◆ DATASET RECORDS
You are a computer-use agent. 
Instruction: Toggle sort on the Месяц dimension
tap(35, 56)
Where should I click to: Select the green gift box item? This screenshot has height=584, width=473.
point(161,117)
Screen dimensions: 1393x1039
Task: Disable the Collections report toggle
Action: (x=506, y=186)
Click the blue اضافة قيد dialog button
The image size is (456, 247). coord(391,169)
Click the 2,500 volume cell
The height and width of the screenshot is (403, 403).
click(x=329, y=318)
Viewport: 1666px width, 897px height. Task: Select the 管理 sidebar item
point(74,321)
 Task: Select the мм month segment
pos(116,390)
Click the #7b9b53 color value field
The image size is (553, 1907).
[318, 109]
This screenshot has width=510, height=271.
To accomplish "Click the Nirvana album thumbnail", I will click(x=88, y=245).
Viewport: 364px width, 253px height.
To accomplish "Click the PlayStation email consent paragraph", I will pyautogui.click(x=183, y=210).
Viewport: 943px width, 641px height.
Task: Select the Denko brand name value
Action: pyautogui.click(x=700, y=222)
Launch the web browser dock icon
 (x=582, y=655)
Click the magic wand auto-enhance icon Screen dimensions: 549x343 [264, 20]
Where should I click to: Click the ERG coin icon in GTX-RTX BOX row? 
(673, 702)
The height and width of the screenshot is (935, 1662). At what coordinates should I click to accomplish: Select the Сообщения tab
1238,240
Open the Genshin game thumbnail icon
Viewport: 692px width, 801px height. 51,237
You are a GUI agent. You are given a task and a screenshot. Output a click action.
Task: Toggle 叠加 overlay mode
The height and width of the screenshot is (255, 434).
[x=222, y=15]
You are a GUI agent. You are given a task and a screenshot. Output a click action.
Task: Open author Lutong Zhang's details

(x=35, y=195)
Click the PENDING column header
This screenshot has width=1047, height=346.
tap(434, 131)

◆ EXERCISE DESCRIPTION
Can you put the lines of this listing into a numbered list, leaving out blank lines?

◆ OUTPUT BELOW
1. You are a computer-use agent. 
2. Instruction: Toggle sort on the Месяц dimension
3. tap(35, 56)
4. Where should I click to: Select the green gift box item? This screenshot has height=584, width=473.
5. point(161,117)
6. Screen dimensions: 1393x1039
7. Task: Disable the Collections report toggle
8. Action: (x=506, y=186)
9. Click the blue اضافة قيد dialog button
10. The image size is (456, 247). coord(391,169)
11. Click the 2,500 volume cell
12. The height and width of the screenshot is (403, 403).
13. click(x=329, y=318)
14. Viewport: 1666px width, 897px height. Task: Select the 管理 sidebar item
15. point(74,321)
16.  Task: Select the мм month segment
17. pos(116,390)
18. Click the #7b9b53 color value field
19. The image size is (553, 1907).
20. [318, 109]
21. This screenshot has width=510, height=271.
22. To accomplish "Click the Nirvana album thumbnail", I will click(x=88, y=245).
23. Viewport: 364px width, 253px height.
24. To accomplish "Click the PlayStation email consent paragraph", I will pyautogui.click(x=183, y=210).
25. Viewport: 943px width, 641px height.
26. Task: Select the Denko brand name value
27. Action: pyautogui.click(x=700, y=222)
28. Launch the web browser dock icon
29.  (x=582, y=655)
30. Click the magic wand auto-enhance icon Screen dimensions: 549x343 [264, 20]
31. Where should I click to: Click the ERG coin icon in GTX-RTX BOX row? 
32. (673, 702)
33. The height and width of the screenshot is (935, 1662). At what coordinates should I click to accomplish: Select the Сообщения tab
34. 1238,240
35. Open the Genshin game thumbnail icon
36. Viewport: 692px width, 801px height. 51,237
37. You are a GUI agent. You are given a task and a screenshot. Output a click action.
38. Task: Toggle 叠加 overlay mode
39. The height and width of the screenshot is (255, 434).
40. [x=222, y=15]
41. You are a GUI agent. You are given a task and a screenshot. Output a click action.
42. Task: Open author Lutong Zhang's details
43. (x=35, y=195)
44. Click the PENDING column header
45. This screenshot has width=1047, height=346.
46. tap(434, 131)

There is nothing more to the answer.